3662651926_d7da13a9ed_zAs part of GigaOM’s Structure:Data Conference (taking place in New York City on 20-21 March), Jo Maitland and I are going to host a Mapping Session on Data Marketplaces. What are they, what are they doing, why do they matter, and how does their future look? The session is intended to be highly interactive, so attendees should come armed with questions, opinions, data, and perspectives to share. It is free to registered Structure:Data attendees, but space is limited so sign up here if interested.

About a year ago, I began a series of podcasts to explore the scale and nature of the opportunity facing a growing collection of so-called Data Markets. I spoke with the most visible champions of the idea such as Iceland’s DataMarket, Infochimps, Factual and Microsoft, as well as smaller companies like AggData with different perspectives to share.

Some of the conclusions from the series appeared in a report (subscription required) for GigaOM Pro, and I’ve continued to watch the space, and to provide more detailed assessments of it to several clients.

Companies like Factual and DataMarket continue to grow. Factual adds new data and products with regularity, whilst DataMarket has opened a US office and – with their new energy portal – begun to demonstrate that vertical sites may ultimately prove more appealing than one-size-fits-all repositories of mixed data.

infochimps-topinfochimps-bottomAnother early entrant, Infochimps, is still going strong, but shows every sign of pivoting away from provision of a data market toward offering Big Data management and processing tools. Every time I visit the site, the data seems harder to discover (keep scrolling; it’s at the very bottom of that looooonnnggg home page). Infochimps, clearly, is finding more customers willing to pay for software and services than for boring old data. It is possible that they’re right, and mainstream adoption of the data market idea will require far more emphasis upon the delivery of services and outcomes, with the data becoming a necessary foundation rather than an end in itself. At the end of the day, that might well be a healthy change of emphasis.

Kasabi, of course, has gone altogether, after parent company Talis (see disclosure) prematurely decided to focus its attentions elsewhere. And then there’s Microsoft. The Azure Data Market is still there, and it’s still steadily gaining data, but it doesn’t look to me as if Microsoft is actually trying very hard. The company’s offering just seems to be bubbling along gently. If Microsoft really focused effort, attention and money here they’d be far more visible by now.

So, as you’d expect, we’ve seen some successes, some failures, and some really odd decisions in the past year.
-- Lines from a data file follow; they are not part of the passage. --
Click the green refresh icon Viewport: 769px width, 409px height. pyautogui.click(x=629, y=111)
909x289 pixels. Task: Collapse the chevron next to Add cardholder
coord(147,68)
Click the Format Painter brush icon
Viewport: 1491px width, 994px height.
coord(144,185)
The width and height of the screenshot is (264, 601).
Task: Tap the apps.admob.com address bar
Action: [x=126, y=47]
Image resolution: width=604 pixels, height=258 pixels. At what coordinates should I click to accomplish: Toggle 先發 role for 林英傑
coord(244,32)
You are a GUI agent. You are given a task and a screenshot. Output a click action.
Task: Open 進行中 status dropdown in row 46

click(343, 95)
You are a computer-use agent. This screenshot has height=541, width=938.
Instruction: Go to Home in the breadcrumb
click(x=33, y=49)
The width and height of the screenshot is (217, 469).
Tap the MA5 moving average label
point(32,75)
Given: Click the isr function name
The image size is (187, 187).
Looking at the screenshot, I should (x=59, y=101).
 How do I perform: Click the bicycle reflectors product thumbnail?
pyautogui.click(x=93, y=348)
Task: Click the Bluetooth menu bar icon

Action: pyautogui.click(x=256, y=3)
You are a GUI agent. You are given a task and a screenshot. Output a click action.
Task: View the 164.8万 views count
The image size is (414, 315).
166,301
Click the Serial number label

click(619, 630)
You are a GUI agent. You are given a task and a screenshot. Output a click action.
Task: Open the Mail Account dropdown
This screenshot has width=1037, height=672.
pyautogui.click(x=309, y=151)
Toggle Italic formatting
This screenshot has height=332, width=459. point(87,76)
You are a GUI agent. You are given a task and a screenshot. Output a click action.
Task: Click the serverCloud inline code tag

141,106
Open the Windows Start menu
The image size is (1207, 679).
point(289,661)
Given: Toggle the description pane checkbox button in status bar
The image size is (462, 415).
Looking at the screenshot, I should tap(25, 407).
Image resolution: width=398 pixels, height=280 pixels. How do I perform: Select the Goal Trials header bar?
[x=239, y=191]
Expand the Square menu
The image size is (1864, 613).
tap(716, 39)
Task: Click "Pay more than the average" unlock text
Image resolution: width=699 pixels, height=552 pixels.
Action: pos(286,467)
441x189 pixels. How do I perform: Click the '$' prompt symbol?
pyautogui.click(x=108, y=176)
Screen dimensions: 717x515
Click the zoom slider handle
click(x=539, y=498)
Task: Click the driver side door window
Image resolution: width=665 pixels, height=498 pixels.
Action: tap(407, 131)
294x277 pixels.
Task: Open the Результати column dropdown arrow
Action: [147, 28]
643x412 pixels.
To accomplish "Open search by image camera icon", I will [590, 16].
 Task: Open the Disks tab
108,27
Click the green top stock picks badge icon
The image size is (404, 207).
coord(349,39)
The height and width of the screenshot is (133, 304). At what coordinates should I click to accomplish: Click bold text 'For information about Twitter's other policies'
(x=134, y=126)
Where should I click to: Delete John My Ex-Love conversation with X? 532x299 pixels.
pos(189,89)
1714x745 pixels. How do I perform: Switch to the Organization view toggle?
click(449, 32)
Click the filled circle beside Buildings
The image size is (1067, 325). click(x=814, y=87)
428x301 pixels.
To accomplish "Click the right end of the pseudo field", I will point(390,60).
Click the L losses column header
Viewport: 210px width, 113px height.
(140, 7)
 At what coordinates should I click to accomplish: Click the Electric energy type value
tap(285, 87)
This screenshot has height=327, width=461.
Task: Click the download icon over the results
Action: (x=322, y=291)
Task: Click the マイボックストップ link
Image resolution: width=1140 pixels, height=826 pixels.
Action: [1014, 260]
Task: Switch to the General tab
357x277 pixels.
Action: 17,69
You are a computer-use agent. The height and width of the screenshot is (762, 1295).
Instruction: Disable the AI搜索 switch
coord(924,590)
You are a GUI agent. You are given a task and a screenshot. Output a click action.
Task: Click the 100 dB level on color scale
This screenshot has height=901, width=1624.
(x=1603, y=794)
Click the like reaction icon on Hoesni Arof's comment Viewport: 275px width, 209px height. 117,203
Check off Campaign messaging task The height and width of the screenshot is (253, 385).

Outside of tightly defined verticals such as Finance, prospective providers and consumers of data remain confused as to the worth of data. Everyone has a vague idea that money can and should exchange hands for these ephemeral bits and bytes, but providers are – frankly – guessing how much to charge. One of the biggest opportunities for a data market is as an aggregation of data created by others, but to be truly effective that aggregation requires effort. Someone has to harmonise the data, someone has to document metadata, data acquisition methodologies, etc. Someone has to create and maintain a mechanism to describe the relative merits of one (expensive) dataset of New York delis over another (cheaper) one. Someone has to reconcile the ‘123 Market’ in one data set with ‘Flat 6, 123 Market St.’ in another, and ‘Apartment 6, 121-123 Market Street’ in a third. That is where the real value lies, but it’s also where many of the most intangible costs lurk. How much is cleansing and harmonisation worth? Without it, though, they’re not data markets; they’re data jumble sales.

More explicitly focusing on vertical markets, as DataMarket has begun to do, clearly creates opportunities to build and sustain communities of interest. The trick is getting a community that is focused enough to cohere whilst remaining large enough to deliver revenue. Subsuming the data beneath services also has potential; there may be more interest in a service to help you select the best energy provider for your needs than in a site that lets you download a spreadsheet of energy price fluctuations.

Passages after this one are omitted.